Sunday, June 11, 2006
"Boys" Night Out
My first Tony Awards Ceremony was really memorable. The seats were great, and the program itself was very enjoyable, probably more enjoyable as a theater piece than as a CBS broadcast, but I would literally have to go to the videotape to prove my above statement. All I know is that I was very pleased that the producers also thought of the thousands gathered there as well as the millions watching it at home, and gave those of us fortunate to have a ticket a very enjoyable show. The Radio City Music Hall itself is a gorgeous venue to hold this kind of award ceremony: the place was made for gowns and tuxedos, and it was great to see the lobby filled with thousands of people in evening attire.

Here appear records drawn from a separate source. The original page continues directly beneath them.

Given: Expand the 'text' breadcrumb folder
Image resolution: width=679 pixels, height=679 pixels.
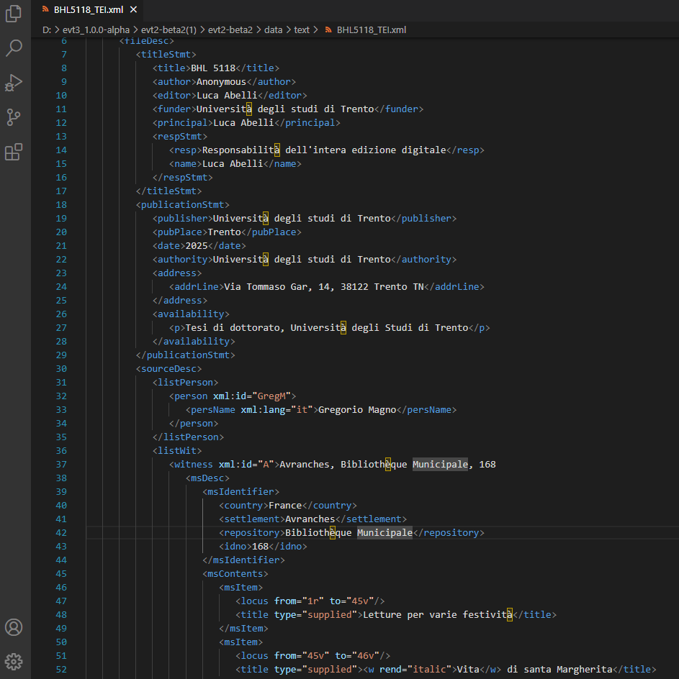Looking at the screenshot, I should pyautogui.click(x=302, y=29).
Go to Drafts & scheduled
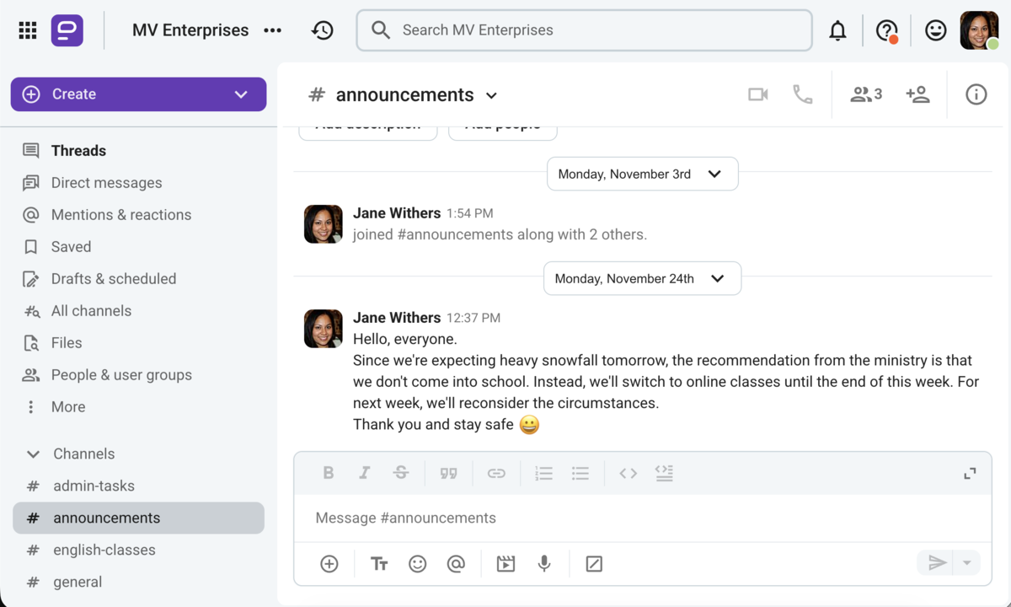Image resolution: width=1011 pixels, height=607 pixels. (113, 279)
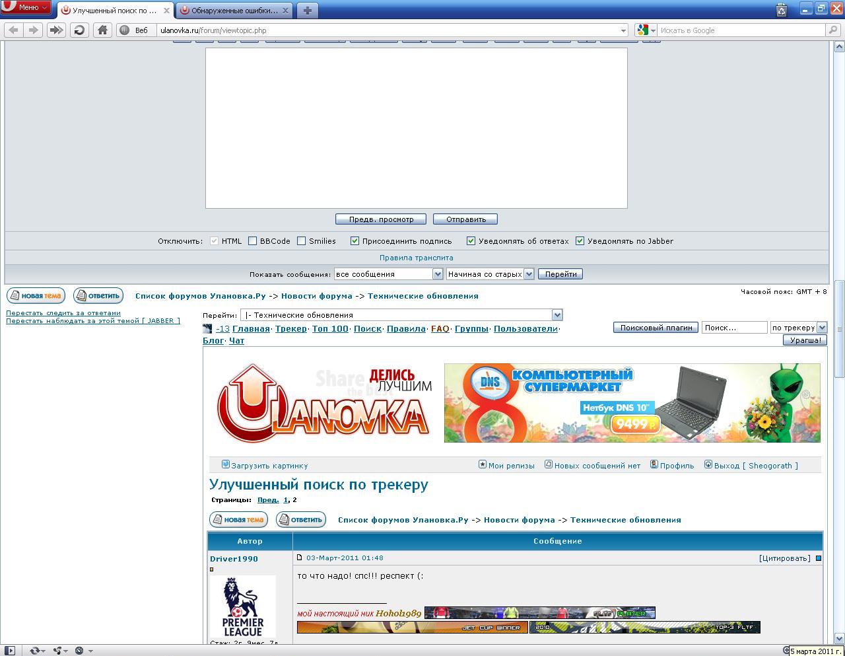Open the browser Menu button

click(25, 8)
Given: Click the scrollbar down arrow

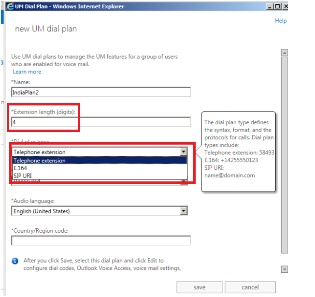Looking at the screenshot, I should 285,269.
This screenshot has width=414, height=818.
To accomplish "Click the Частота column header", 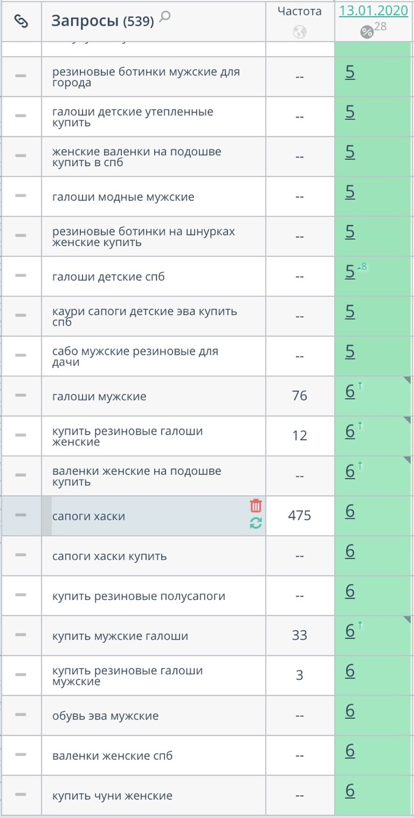I will pos(299,11).
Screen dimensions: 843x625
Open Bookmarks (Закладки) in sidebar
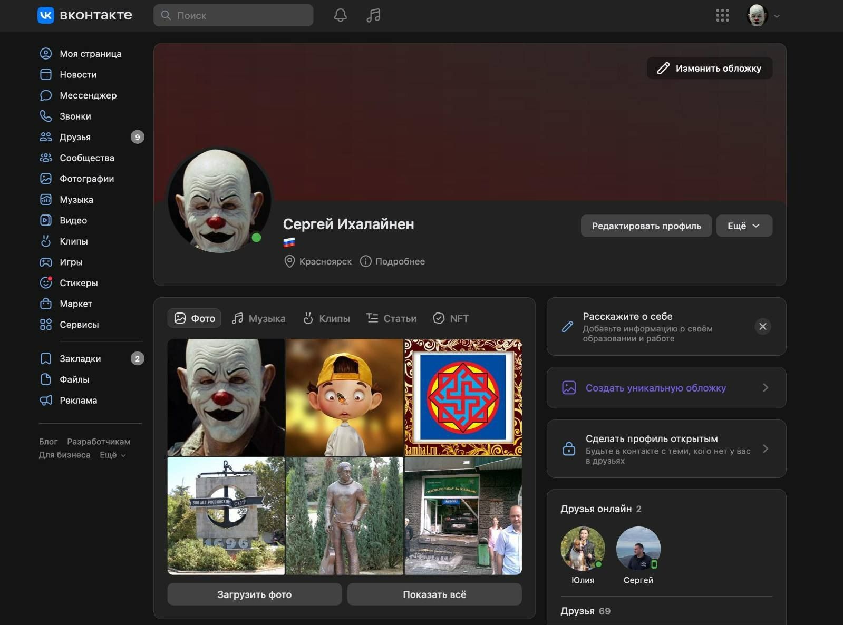pyautogui.click(x=80, y=359)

I was also very happy that The History Boys came up the big winner in the play category taking home six of the coveted Tony Awards, including Best Play of the year. It really deserves it, and I was very happy that both Richard Griffiths and Frances de la Tour won their respective Tonys. It would have been perfect if Samuel Barnett had also won, but he was beaten by Ian McDiarmid from Faith Healer.
Personally, I was very disinterested in the musical scene this year, to the point that I have not seen what ended up being the two main winners in this category: Jersey Boys and The Drowsy Chaperone. I did get to see the memorable revival of Sweeney Todd, and the outrageous East Village version of The Threepenny Opera, but it was The Pajama Game (the one I didn't see!) that took home the prize. I think that I will make my way to see The Drowsy Chaperone this week, though, just to satisfy my curiosity about this work: some swear by it, while others would love to see it buried. Jersey Boys won four awards, while The Drowsy Chaperone won five.
Taking all into account, it was a memorable New York evening, which goes to prove that even though the 60th Tony Awards might not have had scores of historic plays and musicals to honor, just being at such a star-studded glamorous evening makes all the difference.